O que poderia ser feito agora para fortalecer a cooperação nessas áreas?
Acima de tudo, a UE deve introduzir uma política econômica que permita aos Estados latino-americanos conduzir uma parceria justa em pé de igualdade. Para isto, é necessário apoio financeiro por meio da política comercial. Mas isso também significa que a política comercial da UE não deve se concentrar principalmente na abertura dos mercados.
Isto poderia se materializar, por exemplo, no acordo com o Mercosul. Para que isto funcione, no entanto, os Estados latino-americanos teriam que estar em consonância sobre a estratégia do Mercosul. Isto é muito difícil em um país como o Brasil porque o Brasil tem muita influência econômica e política na região.
Mas a União Europeia deveria enviar a mensagem: nosso mercado está aberto para vocês, e estamos prontos para apoiá-los financeiramente para fechar as brechas sociais que estão sendo exacerbadas pela crise alimentar.
A Comissão Europeia afirma que já está negociando com a América Latina em pé de igualdade.
Naturalmente, os parceiros latino-americanos veem as coisas de forma diferente. Continuam a dizer que as negociações não estão sendo conduzidas no nível dos olhos. São precisamente os interesses particulares de alguns Estados membros que dificultam a concretização do acordo do Mercosul.
Entretanto, como já disse, também é necessário que os latino-americanos finalmente cheguem a um consenso sobre o acordo.
Permita-me voltar às divisões sociais que o Sr. mencionou: como a UE poderia apoiar os países latino-americanos a este respeito?
Em primeiro lugar, financeiramente. Os países latino-americanos precisam de dinheiro. Alguns deles não o têm e, portanto, dependem do Banco Mundial ou do Fundo Monetário Internacional. A Argentina é um bom exemplo: no final de setembro, vence a próxima parcela [da dívida] da Argentina com o Fundo Monetário Internacional (FMI). E isso apesar de a Argentina estar atualmente em uma profunda crise. A Argentina não apenas está lutando com uma inflação crescente, mas também precisa usar seu dinheiro com urgência para estocar suprimentos de alimentos no país para evitar a escassez no outono.
O presidente da República, Alberto Fernández, também aborda o problema com bastante clareza ao dizer que o dinheiro do FMI é necessário para evitar a piora da crise com a situação atual. Enfrentar a crise da dívida que afeta alguns países latino-americanos é uma questão premente. A Europa e os Estados Unidos da América devem estreitar a mão aqui. As empresas europeias também desempenham um papel crucial e podem ajudar a preencher as lacunas de investimento.

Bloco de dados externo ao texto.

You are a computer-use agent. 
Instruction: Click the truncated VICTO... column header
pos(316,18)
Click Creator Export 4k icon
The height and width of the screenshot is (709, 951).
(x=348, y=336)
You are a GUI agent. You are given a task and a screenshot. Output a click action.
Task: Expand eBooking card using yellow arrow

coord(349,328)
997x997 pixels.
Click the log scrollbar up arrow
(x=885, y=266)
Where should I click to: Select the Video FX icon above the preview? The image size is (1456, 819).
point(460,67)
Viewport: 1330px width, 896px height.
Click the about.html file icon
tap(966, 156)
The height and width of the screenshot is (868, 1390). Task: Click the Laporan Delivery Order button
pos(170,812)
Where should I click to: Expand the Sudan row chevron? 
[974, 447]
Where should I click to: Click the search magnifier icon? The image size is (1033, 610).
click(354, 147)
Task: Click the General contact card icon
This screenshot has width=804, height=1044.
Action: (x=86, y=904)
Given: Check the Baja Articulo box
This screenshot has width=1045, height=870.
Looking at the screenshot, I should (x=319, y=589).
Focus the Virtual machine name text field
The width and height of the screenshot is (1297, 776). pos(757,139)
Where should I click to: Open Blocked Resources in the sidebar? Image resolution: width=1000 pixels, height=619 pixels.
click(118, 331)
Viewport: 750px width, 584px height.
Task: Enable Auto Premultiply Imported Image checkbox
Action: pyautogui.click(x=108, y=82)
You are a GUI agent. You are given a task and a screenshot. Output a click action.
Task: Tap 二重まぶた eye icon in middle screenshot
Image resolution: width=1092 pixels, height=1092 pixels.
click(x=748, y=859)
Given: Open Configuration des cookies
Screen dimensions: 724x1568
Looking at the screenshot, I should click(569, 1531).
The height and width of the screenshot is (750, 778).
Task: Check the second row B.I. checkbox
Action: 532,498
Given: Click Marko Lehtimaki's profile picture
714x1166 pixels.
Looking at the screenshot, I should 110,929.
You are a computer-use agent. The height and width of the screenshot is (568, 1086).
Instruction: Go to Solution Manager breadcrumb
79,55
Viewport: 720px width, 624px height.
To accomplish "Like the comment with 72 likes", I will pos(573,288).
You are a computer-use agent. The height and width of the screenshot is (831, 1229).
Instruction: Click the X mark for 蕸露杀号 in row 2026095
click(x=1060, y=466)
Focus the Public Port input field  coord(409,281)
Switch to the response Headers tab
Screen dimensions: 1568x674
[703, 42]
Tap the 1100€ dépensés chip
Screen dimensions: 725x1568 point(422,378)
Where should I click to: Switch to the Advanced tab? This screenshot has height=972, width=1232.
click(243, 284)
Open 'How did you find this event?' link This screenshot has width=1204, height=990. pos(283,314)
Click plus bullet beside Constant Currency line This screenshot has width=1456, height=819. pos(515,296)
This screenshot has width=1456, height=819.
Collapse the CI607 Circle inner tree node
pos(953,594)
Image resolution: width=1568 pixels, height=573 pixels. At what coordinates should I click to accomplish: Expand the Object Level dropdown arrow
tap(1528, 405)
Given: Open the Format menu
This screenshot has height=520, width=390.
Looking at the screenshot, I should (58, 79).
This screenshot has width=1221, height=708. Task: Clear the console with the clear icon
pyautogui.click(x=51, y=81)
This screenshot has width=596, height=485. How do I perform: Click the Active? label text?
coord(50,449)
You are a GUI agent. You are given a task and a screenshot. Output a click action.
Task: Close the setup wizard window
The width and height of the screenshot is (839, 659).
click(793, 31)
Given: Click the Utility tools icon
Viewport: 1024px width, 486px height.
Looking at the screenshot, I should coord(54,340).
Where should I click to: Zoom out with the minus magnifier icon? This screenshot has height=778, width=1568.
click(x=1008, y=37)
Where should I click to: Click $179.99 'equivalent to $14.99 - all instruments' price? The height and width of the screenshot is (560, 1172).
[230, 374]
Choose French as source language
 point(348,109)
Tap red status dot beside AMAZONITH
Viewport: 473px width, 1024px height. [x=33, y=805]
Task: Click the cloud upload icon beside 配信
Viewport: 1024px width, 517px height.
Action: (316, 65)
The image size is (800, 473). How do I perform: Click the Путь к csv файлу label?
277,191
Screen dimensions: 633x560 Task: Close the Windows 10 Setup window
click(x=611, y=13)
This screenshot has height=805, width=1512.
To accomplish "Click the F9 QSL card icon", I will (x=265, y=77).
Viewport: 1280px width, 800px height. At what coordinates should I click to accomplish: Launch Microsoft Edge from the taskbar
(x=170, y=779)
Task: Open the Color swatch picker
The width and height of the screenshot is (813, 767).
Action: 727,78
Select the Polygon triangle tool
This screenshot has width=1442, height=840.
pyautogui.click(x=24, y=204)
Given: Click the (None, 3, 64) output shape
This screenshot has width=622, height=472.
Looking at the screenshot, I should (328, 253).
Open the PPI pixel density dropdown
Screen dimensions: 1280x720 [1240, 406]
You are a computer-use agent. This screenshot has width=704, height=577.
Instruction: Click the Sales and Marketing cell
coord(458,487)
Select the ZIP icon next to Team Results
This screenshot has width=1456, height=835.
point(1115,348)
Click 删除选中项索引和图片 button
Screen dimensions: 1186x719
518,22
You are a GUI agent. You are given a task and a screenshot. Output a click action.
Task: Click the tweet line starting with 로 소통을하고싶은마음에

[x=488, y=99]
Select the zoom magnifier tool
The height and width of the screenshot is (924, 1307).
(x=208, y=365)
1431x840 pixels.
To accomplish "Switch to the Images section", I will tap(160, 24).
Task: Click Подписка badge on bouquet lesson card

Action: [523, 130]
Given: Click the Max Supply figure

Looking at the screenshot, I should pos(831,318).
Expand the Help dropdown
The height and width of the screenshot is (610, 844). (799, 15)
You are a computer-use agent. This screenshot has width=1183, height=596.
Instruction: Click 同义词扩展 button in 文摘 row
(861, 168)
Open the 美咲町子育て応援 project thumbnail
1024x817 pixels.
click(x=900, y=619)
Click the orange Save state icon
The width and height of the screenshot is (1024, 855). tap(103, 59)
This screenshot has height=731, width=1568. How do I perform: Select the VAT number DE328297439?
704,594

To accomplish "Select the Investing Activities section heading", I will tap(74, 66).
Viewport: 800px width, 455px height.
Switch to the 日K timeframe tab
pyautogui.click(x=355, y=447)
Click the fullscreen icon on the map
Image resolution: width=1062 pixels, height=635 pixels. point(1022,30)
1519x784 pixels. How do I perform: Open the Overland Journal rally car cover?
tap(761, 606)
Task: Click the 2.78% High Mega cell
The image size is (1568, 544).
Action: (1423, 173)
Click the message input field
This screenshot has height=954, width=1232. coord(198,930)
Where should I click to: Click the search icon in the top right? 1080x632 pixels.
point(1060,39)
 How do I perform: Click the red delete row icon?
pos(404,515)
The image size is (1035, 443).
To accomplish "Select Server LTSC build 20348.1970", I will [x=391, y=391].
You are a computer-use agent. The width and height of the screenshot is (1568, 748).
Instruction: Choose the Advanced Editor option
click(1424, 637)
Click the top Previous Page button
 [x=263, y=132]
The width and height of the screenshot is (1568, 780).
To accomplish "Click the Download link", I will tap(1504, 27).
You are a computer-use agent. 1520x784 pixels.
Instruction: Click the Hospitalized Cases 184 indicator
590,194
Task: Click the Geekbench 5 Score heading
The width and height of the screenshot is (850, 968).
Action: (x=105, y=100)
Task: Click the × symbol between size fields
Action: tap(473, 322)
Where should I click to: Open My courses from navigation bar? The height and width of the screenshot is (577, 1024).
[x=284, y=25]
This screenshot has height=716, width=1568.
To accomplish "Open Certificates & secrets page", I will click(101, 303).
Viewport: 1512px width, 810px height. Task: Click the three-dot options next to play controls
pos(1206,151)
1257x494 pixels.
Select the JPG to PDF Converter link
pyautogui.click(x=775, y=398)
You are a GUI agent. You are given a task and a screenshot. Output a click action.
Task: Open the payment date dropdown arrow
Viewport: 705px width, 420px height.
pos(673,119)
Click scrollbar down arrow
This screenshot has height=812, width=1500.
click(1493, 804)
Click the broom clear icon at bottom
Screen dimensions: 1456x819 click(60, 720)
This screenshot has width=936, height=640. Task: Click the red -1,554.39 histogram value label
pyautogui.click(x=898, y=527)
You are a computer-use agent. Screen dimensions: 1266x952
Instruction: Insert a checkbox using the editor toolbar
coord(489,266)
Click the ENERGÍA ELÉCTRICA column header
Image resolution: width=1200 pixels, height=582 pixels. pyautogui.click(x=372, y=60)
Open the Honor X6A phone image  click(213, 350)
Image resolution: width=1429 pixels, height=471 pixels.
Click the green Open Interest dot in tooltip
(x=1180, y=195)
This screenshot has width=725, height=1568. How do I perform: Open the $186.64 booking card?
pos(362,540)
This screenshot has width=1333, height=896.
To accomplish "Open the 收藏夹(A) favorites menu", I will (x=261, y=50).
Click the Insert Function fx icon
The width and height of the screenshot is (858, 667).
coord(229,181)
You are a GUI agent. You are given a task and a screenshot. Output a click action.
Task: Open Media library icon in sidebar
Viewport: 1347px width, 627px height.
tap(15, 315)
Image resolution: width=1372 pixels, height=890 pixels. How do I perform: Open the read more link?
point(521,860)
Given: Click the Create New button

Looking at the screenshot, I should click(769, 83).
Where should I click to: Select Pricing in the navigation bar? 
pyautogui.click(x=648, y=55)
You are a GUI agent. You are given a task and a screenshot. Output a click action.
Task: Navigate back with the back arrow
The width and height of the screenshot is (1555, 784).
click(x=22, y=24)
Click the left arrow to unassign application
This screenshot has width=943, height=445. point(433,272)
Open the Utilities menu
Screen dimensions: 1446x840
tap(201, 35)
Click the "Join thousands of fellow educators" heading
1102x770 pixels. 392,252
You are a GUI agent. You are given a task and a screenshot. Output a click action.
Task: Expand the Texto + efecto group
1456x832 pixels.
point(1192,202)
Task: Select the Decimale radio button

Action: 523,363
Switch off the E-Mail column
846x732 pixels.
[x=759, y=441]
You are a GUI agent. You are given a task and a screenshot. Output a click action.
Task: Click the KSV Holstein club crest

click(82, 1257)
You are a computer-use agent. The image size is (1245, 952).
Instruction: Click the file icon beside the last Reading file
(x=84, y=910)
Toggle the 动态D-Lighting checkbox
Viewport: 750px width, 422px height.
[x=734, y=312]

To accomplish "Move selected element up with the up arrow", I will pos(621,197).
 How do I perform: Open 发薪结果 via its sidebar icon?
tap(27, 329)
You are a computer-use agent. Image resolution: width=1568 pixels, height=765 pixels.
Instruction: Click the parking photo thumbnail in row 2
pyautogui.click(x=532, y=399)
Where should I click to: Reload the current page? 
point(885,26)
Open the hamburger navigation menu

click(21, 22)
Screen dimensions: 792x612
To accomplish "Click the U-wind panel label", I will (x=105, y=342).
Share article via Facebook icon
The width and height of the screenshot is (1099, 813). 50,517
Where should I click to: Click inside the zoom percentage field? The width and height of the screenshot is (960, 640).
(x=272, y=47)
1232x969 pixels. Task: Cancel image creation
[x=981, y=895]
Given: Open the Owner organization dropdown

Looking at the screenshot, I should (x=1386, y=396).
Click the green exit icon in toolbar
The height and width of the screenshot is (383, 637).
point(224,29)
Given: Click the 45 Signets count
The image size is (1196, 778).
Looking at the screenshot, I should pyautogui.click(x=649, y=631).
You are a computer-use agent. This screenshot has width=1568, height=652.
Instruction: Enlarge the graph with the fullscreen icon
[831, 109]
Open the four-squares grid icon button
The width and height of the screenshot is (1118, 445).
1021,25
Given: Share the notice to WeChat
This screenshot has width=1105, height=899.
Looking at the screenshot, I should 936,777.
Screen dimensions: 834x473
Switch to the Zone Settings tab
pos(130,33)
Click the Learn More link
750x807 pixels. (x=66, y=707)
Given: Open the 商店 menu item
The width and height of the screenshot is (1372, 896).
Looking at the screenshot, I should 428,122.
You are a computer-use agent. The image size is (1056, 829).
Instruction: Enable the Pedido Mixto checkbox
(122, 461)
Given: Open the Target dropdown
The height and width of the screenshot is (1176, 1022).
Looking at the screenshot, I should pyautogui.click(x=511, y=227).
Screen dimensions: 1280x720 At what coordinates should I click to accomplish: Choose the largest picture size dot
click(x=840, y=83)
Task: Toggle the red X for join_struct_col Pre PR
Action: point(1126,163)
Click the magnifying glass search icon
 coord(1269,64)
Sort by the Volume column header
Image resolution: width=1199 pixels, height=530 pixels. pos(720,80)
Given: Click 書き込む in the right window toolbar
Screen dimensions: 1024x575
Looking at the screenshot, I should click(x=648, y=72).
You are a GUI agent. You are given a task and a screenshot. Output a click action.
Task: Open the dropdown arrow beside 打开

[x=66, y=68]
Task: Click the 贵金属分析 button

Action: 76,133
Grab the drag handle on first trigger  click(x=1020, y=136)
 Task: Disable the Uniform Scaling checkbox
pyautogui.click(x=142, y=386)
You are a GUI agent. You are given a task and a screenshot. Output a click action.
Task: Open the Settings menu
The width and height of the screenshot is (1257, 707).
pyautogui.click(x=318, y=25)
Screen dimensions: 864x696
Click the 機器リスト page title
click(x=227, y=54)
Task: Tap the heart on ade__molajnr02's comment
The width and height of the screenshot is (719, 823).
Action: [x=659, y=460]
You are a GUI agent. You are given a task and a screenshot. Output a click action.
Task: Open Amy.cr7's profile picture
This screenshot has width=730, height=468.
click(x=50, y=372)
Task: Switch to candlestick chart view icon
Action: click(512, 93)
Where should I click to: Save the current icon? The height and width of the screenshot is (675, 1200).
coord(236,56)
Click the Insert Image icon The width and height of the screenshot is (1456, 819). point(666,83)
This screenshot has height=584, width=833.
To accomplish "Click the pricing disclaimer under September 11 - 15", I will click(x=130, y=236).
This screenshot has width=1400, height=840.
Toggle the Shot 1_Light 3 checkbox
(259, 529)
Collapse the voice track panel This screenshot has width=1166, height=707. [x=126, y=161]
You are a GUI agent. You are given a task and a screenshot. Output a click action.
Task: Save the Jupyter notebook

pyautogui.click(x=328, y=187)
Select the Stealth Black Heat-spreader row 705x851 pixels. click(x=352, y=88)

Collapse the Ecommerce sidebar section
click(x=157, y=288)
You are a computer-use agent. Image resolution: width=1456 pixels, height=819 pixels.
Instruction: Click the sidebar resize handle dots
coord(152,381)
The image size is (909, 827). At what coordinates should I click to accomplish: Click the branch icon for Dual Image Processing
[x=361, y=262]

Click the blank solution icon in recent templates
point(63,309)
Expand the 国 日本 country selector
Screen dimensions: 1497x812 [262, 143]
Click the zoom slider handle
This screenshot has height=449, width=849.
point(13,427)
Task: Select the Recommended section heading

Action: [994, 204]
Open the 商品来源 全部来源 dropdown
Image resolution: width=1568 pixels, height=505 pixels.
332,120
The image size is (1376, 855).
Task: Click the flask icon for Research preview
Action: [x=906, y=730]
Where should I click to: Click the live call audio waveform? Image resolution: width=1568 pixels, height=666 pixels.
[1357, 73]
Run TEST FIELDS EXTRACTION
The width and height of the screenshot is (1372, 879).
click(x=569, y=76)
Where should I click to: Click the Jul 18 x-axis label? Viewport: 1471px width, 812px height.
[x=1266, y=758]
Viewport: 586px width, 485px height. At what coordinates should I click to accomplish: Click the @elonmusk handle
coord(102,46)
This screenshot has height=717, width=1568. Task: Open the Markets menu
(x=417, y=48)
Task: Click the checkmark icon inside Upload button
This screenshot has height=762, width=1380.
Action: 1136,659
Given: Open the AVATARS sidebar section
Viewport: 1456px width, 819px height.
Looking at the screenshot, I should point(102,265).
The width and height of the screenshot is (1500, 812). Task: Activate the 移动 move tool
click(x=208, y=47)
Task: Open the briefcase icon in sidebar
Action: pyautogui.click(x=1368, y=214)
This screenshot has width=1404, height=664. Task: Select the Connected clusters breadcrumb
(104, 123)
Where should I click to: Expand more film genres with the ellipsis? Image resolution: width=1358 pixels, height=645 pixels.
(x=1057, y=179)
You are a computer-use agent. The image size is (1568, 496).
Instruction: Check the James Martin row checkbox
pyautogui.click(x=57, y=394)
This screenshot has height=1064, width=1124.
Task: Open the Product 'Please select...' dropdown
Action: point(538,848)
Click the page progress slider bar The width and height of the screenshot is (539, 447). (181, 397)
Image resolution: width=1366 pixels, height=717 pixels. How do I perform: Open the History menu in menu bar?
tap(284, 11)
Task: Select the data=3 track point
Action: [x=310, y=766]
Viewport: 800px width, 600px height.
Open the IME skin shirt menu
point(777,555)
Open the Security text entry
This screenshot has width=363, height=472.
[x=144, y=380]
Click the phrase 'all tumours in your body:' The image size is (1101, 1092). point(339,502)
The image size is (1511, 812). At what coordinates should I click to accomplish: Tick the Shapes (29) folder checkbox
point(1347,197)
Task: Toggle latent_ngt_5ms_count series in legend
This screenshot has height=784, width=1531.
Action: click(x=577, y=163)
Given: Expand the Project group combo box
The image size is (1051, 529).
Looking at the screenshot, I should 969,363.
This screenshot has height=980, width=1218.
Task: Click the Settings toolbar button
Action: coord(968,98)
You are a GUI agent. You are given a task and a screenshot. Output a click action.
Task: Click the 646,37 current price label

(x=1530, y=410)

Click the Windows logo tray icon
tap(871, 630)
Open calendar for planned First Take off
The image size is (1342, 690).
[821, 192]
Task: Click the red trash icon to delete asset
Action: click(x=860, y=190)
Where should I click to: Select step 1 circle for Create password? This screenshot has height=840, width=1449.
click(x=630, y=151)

Igualmente importante neste contexto é a política de habilidades e educação, tanto em âmbito escolar como universitário. Investir na formação dos jovens é um pré-requisito essencial para os investimentos financeiros. A UE deve se tornar ainda mais ativa nesse campo.
Seu estudo representativo ilustra a opinião da população latino-americana. Em muitas áreas – especialmente no que diz respeito às questões relacionadas a valores – há muita sobreposição. No âmbito da liderança política, contudo, ainda há discrepâncias significativas. Por que isto ocorre?
Se pudéssemos construir nossa parceria apenas com base na vontade da população, atingiríamos nosso objetivo com relativa rapidez. Mas o problema muitas vezes são os governos, por exemplo, no Brasil, onde o presidente democraticamente eleito Jair Bolsonaro tem demonstrado uma postura muito populista. Ele é, por assim dizer, um Trump da Amazônia. Mas isso também se aplica à Venezuela e, em certa medida, aos governos da América Central.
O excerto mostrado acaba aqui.